Saturday, July 10, 2010

A VIDA AVENTUROSA DE TROFIM VASEC EM DIVERSOS CAPÍTULOS - 10


CONVERSAS NA HORA DA VIRAÇÃO

Logo que o eslavo Trofim Vasec chegou à Ribeira foi se acostumando com os bons e os maus usos da cidade. Ele gostava muito de tomar banho no Rio, nos poços mais profundos, como o Pucu e mesmo na Barragem. Ele só tomava banho sem roupa, nu mesmo e sempre acompanhado de um caboclinho que ele tinha em sua casa. Gostava também de jogar bilhar com os novos amigos no Bar do Seu Nicácio, mas nunca ganhava uma partida. Mas o melhor de todos os “programas” que Trofim fazia era sentar-se na calçada da casa do Coronel Totonho, tomando a fresca da tardinha, a hora da viração, e conversar miolo de pote com seu sogro enquanto observava o povo que voltava da Praça do Mercado no rumo de casa.

(...)


Nessas tardes eles conversavam sobre assuntos que só alguns da cidade tinham conhecimento. Um desses mexericos, isso mesmo mexericos, era a situação do Padre Lisboa. O jovem sacerdote, recentemente chegado de Caiçara, causava muito interesse do público feminino. Talvez por ser um homem bonito e de conversa muito agradável. O caso é que ele era querido por todos: mulheres e homens e crianças. Mas, na cidade pequena logo a maledicência ganhou foros de verdade e ao Padre Lisboa foram atribuídas namoradas, algumas bonitas outras, nem tanto. Havia muitas fofocas envolvendo diversas senhoras e senhoritas e o padre. Mas o último boato foi o que dizia ter Padre Lisboa sido encontrado atrás do altar mor da Igreja Matriz agarrado com Dona Isolda. Esta era uma moça prendada e muito bonita e que se dedicava a obras de caridade ligadas à Igreja. Na conversa dessa tarde comentava-se que o Dr. Tal havia flagrado os dois há uns dois dias. O Coronel Totonho logo foi de opinião que o Dr. Tal seria incapaz de, ao descobrir o casal em colóquio amoroso, bater com a língua nos dentes. Trofim, ao contrário, acreditava piamente que o advogado faria exatamente isso, bater com a língua nos dentes.

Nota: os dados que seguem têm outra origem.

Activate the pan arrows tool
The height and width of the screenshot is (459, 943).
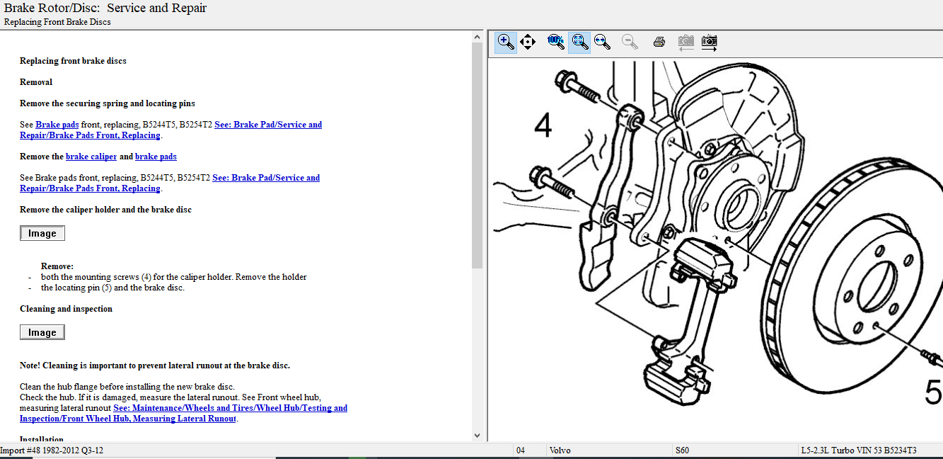pos(528,42)
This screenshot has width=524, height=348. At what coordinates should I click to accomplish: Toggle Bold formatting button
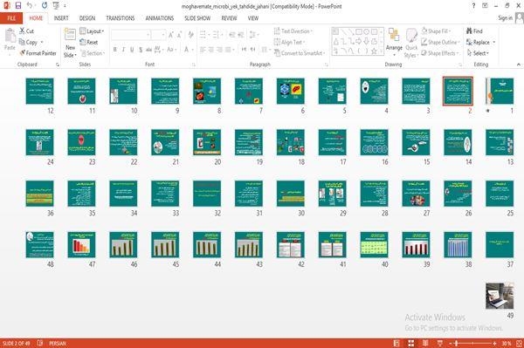click(115, 50)
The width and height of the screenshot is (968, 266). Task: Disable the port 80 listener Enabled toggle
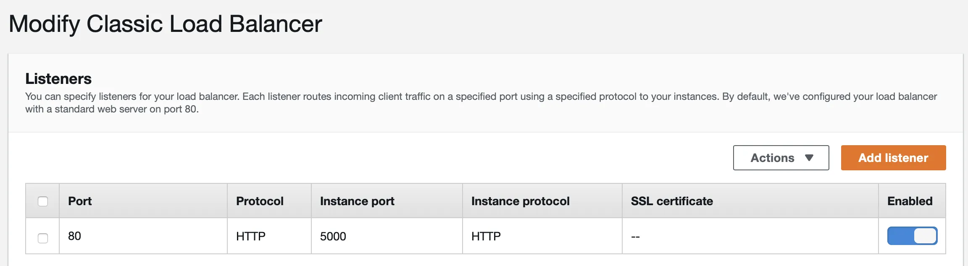point(912,236)
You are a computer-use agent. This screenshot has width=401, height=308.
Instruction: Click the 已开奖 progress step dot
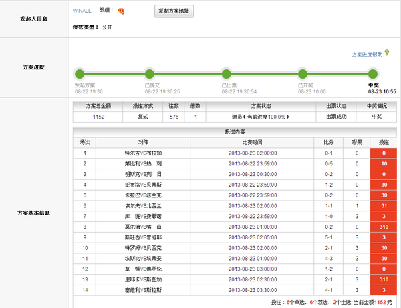coord(303,74)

Outra história que Trofim e o Coronel Totonho ouviram e comentavam era aquela da aparição de uma alma pelas ruas da cidade. Diziam alguns terem visto, assim pelas duas horas da manhã de uma noite escura, um vulto atravessar a rua na altura do Curro e se esconder por trás de uma enorme pedra que há por lá. Todos tinham uma idéia de quem seria essa alma penada. Agora dizer quem era, assim na bucha, ninguém tinha coragem. Trofim e o Coronel chegaram, depois de algum debate, a uma conclusão: era melhor ninguém tocar nesses assuntos de alma penada.

Os dois gostavam de conversar sobre as notícias que o menino Juca enviava do Rio de Janeiro onde estava estudando para ser doutor advogado. Ele contava muito sobre a beleza da cidade e da vida difícil que levava. Vida de estudante é uma dureza, mas pode ser agradável no Rio. Comentava sempre o comportamento do conterrâneo Talzinho, o filho do Dr. Tal que tinha ido estudar Medicina na mesma época que ele fora para o Rio. Parece que Talzinho gastava todo o dinheiro que recebia em uma vida de esbórnia e de devassidão. Quando essas cartas chegavam e os dois as liam ficavam horrorizados e passavam a vaticinar o futuro mais sombrio para o filho do Dr. Amâncio de Tal. Quando este chegava para um dedo de prosa os dois tratavam de esconder as cartas e desconversar. O advogado era ladino e passou a desconfiar de alguma coisa. Entretanto nada demonstrava, mesmo porque, Talzinho tinha toda liberdade e seu pai esperava mesmo que ele fosse um retrato do que ele próprio era.